You may note that your reader will be looking at the context from a different viewpoint. A reader might ask: What sort of person wrote this? What does the writer hope to accomplish? How has the content been shaped by the writer's experience and motives?
Responding well to the writing context requires seeing from multiple viewpoints, and seeing how these viewpoints interrelate. New questions appear: What sort of person will my reader perceive me to be? Will my reader understand and sympathize with my purpose in writing? What kinds and amounts of information does my reader require? How should I present this information in order to achieve my purpose? Consider the following example:
This is a tricky situation, but no more so than many others, once you analyze them closely. Thinking about the three points of our triangle, the girl begins to make decisions about the content of her message, what she wants to say and how she wants to say it. She wonders how to phrase the actual request for money and whether it should begin or end the letter. She wants to be sure to tell her parents the restaurant requires her to work every Thursday evening and she usually has an Organic Chemistry quiz on Friday morning.
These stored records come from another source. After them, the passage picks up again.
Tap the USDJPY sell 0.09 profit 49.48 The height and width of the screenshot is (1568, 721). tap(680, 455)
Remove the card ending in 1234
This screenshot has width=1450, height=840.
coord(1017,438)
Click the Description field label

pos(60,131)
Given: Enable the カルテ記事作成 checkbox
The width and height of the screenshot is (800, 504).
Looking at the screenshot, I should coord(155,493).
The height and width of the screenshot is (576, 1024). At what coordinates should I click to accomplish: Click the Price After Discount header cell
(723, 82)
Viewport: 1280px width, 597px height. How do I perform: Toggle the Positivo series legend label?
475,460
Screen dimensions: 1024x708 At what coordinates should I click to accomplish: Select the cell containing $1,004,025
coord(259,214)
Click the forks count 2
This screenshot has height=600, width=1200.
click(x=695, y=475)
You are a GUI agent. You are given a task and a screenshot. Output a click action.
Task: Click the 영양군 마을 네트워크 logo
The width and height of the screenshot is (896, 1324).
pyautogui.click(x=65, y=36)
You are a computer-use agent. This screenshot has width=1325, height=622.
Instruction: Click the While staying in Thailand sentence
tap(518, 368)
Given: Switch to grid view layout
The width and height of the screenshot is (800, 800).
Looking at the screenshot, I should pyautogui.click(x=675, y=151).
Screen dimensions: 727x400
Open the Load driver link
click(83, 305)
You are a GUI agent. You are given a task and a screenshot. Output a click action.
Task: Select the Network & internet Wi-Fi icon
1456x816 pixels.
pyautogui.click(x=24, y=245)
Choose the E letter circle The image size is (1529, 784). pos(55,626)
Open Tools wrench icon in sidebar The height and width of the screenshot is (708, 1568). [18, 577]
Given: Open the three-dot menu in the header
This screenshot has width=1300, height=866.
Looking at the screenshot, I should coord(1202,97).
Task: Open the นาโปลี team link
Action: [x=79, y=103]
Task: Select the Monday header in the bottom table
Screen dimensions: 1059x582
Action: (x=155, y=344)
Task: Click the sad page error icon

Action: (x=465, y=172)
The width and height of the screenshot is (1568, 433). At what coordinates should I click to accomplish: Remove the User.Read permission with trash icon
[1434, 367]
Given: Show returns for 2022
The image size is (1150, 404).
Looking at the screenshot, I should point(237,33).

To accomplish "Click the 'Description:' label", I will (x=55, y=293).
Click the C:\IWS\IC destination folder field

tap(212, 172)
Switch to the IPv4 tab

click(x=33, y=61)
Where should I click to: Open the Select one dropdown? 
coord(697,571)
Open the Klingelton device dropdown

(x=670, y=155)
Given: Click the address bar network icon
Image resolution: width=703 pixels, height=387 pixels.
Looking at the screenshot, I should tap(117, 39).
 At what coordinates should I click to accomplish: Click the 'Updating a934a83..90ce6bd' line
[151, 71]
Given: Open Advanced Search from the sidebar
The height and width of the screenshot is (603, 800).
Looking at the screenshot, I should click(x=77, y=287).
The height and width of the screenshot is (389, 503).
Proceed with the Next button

She wants to sound respectful, mature, and serious-not desperate or insistent. Very importantly, she wants to tell them that whatever they decide, she'll understand that they believe it to be in her best interest. She wonders whether she should speak of the money as a loan and offer to repay it the following summer. Finally, though, she decides against this, choosing to save it for a follow-up request if necessary.
You might be thinking you'd have approached the situation differently, omitting certain points and including others. If so, you're getting the idea of what it means to size-up the writing context.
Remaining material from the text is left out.